Pull out every line below holding the word "computer".

### SOURCE RECORDS
----
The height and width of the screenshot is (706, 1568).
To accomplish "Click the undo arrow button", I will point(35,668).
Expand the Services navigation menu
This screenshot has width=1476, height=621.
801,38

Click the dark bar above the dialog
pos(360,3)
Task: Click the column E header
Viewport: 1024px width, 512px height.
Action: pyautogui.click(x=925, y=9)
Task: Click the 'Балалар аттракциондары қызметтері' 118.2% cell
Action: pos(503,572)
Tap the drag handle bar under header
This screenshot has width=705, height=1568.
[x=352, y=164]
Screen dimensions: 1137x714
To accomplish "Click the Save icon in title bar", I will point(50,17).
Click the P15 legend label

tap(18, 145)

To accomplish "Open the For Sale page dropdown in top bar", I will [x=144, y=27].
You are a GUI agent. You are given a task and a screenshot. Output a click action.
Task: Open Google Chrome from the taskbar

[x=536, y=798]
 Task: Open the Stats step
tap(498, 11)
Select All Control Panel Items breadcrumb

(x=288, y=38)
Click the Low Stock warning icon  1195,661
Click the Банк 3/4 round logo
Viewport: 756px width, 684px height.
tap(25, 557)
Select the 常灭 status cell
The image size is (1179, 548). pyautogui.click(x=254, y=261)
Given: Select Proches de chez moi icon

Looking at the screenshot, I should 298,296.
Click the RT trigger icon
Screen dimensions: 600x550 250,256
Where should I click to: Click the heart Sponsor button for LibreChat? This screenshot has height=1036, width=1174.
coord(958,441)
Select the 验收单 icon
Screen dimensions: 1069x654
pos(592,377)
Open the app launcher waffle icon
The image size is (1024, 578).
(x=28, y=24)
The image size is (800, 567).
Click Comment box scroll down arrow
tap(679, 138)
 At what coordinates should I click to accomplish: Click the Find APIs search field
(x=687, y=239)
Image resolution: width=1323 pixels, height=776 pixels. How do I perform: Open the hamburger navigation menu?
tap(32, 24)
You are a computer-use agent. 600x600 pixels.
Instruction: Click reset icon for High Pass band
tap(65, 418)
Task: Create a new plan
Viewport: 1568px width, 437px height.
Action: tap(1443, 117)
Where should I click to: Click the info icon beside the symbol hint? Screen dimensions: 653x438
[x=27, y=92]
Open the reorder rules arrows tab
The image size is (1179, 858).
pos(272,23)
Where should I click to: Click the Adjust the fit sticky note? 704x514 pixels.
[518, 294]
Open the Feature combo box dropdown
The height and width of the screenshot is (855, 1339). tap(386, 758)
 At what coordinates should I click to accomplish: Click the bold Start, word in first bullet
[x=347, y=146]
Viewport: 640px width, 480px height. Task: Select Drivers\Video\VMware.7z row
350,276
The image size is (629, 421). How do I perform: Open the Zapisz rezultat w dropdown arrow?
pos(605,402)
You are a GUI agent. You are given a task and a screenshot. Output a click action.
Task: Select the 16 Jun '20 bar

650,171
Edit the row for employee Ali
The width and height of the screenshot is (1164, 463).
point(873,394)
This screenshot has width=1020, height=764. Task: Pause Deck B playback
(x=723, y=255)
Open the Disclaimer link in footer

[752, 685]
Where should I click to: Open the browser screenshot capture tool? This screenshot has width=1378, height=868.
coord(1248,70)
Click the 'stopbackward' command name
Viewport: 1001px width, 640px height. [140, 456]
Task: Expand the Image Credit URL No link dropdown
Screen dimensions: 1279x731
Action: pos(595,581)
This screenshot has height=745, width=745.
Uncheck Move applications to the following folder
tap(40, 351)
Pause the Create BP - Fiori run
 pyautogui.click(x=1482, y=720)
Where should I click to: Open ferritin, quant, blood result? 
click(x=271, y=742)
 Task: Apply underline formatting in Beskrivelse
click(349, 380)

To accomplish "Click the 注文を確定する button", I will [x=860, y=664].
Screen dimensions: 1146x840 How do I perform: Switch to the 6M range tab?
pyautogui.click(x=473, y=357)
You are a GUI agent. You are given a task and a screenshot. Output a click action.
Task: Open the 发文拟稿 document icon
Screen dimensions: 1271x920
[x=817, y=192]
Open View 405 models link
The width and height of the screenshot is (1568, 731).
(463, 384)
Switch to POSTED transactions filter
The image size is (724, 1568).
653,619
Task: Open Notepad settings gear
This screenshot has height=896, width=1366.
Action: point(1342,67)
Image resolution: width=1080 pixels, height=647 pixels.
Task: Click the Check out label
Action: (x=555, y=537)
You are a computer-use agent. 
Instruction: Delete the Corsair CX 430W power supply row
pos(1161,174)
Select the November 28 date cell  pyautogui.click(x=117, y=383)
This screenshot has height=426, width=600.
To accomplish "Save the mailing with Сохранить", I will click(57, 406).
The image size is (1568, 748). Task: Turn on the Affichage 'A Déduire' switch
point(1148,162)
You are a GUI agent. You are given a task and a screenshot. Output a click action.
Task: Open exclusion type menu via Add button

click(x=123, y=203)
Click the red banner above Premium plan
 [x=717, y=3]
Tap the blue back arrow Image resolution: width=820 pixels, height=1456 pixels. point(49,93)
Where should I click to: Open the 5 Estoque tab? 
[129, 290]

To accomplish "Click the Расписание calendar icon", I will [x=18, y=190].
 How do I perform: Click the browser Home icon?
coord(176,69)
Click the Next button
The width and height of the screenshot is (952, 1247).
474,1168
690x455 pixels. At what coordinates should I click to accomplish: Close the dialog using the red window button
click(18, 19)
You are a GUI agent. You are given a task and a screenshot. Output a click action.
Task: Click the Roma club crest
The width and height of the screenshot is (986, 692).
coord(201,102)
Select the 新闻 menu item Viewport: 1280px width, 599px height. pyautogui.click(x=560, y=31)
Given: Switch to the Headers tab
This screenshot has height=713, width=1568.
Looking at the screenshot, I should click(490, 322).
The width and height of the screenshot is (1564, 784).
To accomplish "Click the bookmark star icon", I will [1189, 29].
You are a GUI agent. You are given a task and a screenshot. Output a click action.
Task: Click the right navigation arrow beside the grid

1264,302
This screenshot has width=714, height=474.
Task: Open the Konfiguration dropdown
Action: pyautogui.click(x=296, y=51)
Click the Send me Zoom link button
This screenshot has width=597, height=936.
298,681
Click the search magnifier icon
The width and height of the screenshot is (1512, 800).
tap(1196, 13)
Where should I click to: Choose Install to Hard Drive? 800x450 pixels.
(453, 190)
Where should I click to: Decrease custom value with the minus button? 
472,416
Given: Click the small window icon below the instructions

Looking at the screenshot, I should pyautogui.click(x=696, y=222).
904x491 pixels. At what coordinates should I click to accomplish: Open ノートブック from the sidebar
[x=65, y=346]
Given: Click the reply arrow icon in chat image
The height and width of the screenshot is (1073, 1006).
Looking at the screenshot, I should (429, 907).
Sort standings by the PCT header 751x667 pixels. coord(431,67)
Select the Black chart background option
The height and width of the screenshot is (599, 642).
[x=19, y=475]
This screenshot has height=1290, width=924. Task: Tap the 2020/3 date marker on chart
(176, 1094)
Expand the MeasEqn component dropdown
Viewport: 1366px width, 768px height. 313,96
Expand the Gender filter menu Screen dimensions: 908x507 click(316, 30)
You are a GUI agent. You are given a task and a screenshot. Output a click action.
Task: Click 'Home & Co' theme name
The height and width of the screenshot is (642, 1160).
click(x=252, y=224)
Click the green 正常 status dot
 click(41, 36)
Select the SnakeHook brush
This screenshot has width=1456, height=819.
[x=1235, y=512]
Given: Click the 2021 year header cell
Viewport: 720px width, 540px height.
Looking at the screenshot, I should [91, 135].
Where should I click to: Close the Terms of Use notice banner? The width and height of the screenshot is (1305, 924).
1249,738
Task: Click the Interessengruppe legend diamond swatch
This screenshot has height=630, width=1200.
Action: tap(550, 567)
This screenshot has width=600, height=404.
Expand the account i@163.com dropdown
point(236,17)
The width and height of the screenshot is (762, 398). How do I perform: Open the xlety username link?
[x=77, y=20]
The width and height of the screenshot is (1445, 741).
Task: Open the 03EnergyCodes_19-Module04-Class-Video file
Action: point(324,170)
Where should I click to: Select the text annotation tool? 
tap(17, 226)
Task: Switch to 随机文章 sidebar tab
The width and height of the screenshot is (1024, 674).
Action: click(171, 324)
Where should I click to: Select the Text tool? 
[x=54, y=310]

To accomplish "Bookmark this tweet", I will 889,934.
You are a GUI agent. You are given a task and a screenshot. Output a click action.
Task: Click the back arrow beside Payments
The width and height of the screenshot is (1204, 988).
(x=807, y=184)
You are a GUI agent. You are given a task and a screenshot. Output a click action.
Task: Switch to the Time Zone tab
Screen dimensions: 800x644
----
### RESPONSE
You are a computer-use agent. 600x600 pixels.
You are a computer-use agent. 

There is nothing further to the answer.